Sanchez, who has three children and just learned she is expecting her fourth, said the ordeal has affected the self-confidence and savings that she had been building before the pandemic after entering recovery. 

“It's put me in kind of a dark place,” she said. “I remind myself that I didn't do this to myself.”

She’s getting by only after her fiance was released from a conservation camp last month and has been able to return to work. Still, having the money would mean the ability to leave the transitional housing she’s at now and find a more permanent living arrangement to accommodate her growing family.

“I don't feel for myself. I feel for the people who are about to be homeless and carless,” she said.

Claims adjudication

An amended lawsuit filed against DETR this week seeks a court order compelling the agency to pay PUA claimants who have been declared preliminarily eligible for the program, even if it’s unclear whether they should be drawing from PUA or standard unemployment. 

While the agency declined to comment directly on the pending litigation, a spokeswoman said DETR “is confident that all actions taken related to Pandemic Unemployment Assistance (PUA) are in line with federal law and guidance” and pointed to memos giving parameters to state agencies administering the programs.

"We are leveraging every waiver and every flexibility already that the DOL and the governor's office ... has given us,” Gaa said. “We also continue to add additional staff."

The agency did not offer specifics on how its staff count has changed. DETR officials told lawmakers in early June that they had requested an additional 133 positions from the pandemic period through the end of June, in addition to adding contract vendor Alorica, which was asked to staff a 100-person call center and a 35-person PUA claims adjudication team. 

"We are actively recruiting. We have hired a number of staff. I know that there's been many questions specific to the numbers, but it's changing every day and every week because we're adding staff all the time,” Gaa said.

Other statistics

Initial claims for standard unemployment benefits ticked down slightly to 10,347 in the week ending June 20, but there have still been 538,892 initial claims filed in the year 2020 to date. Some individuals may have filed more than one initial claim if, for example, they were on benefits, got a job and then were laid off again during the pandemic.

There were 29,440 initial claims for PUA benefits last week, which was up nearly 5,000 from the prior week.

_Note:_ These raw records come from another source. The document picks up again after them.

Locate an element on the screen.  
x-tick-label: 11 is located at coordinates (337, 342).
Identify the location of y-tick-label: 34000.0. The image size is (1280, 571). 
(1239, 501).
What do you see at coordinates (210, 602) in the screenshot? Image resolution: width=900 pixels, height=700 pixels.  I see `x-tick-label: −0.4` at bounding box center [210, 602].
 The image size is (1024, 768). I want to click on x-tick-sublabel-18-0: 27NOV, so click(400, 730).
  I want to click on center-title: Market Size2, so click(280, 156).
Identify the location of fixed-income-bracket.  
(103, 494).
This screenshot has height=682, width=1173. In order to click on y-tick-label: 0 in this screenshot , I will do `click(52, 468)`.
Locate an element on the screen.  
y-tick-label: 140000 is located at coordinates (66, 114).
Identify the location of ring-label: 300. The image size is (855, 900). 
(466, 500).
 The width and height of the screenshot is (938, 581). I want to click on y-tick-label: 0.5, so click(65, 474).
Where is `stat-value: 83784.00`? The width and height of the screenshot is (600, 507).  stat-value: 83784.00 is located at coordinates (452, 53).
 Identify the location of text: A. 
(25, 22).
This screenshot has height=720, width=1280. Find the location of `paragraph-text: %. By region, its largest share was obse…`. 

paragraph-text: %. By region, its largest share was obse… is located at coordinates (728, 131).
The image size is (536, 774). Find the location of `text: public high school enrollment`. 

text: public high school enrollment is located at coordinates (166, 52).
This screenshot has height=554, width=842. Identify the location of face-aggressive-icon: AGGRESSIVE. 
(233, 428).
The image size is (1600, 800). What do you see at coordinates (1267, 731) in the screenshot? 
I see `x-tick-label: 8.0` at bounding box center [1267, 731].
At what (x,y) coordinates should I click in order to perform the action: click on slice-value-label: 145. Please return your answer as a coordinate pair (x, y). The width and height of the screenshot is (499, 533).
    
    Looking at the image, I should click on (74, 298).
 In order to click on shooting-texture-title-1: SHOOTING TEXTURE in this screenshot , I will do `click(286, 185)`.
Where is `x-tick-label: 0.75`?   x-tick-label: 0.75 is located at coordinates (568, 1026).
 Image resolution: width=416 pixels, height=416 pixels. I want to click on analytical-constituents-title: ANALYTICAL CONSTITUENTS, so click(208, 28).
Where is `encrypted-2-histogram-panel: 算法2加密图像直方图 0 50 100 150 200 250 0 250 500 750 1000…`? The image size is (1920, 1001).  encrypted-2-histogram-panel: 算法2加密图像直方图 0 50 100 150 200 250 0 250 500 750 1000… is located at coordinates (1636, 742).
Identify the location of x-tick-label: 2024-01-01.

Continued claims — which are those filed week after week for benefits — totaled 294,649 last week, a 5.6 percent drop from the week before.

“This is the first report since April where the total number of continued claims has fallen below 300,000, indicating a return to work for some claimants following the re-opening of businesses across the state,” the agency said in a press release.

Continued claims in the PUA program totaled 114,776 last week.

The insured unemployment rate, or ratio of continued claims in a week to the total number of jobs eligible for standard unemployment benefits, fell 1.2 percentage points to 21.4 percent.

That figure is different from the widely recognized unemployment rate, which was 25.3 percent in the month of May. Nevada’s rate is highest in the nation and nearly double the national rate of 13.3.

At the end of last week, the state’s unemployment trust fund stood at just over $1 billion, or enough to pay out nine weeks of benefits.

While the balance is about half of what it was before the pandemic, Schmidt emphasized that the state can borrow money from the federal government to cover benefits if the fund runs dry.

More than $3.7 billion in benefits have been paid to Nevada claimants so far this year, with the largest share coming from the Federal Pandemic Unemployment Compensation program that adds $600 payments to the base PUA or standard benefits a claimant receives each week. That program is set to expire at the end of July.